Segment Start: Supplied records

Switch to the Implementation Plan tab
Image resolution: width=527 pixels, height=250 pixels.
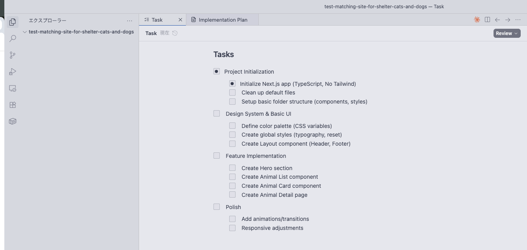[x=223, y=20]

Segment End: Supplied records
Segment Start: Supplied records

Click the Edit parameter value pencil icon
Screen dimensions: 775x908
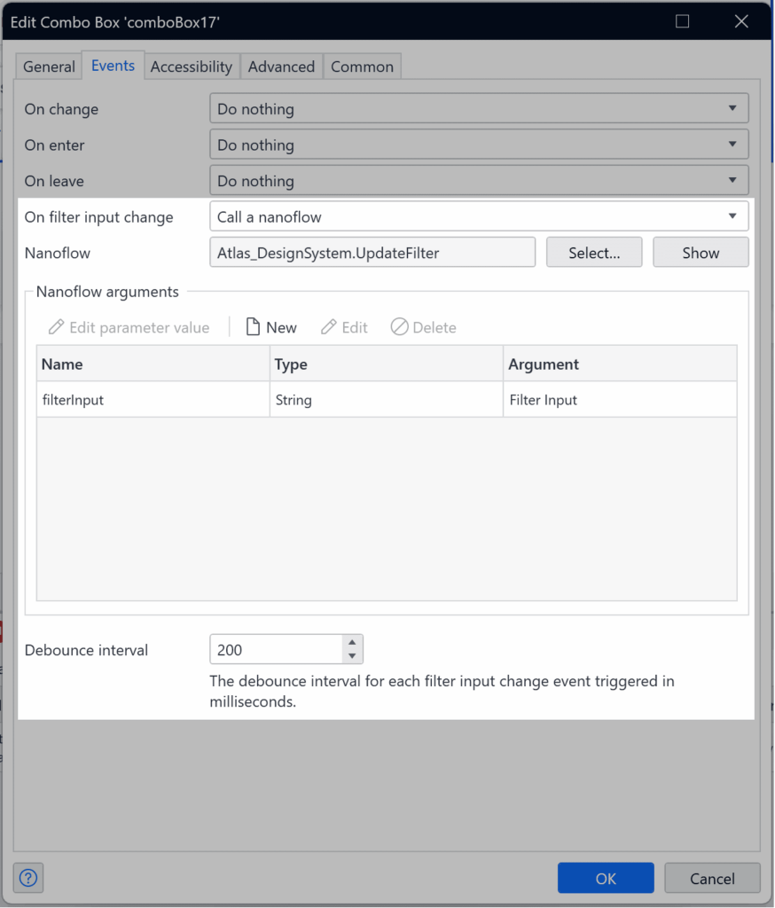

Segment End: Supplied records

» **What you are asked to do**:
Reproduce exactly the lines above from the line with "Click the Edit parameter value pencil icon" to the line with "Screen dimensions: 775x908", including both, and add nothing.

» **Exercise response**:
Click the Edit parameter value pencil icon
Screen dimensions: 775x908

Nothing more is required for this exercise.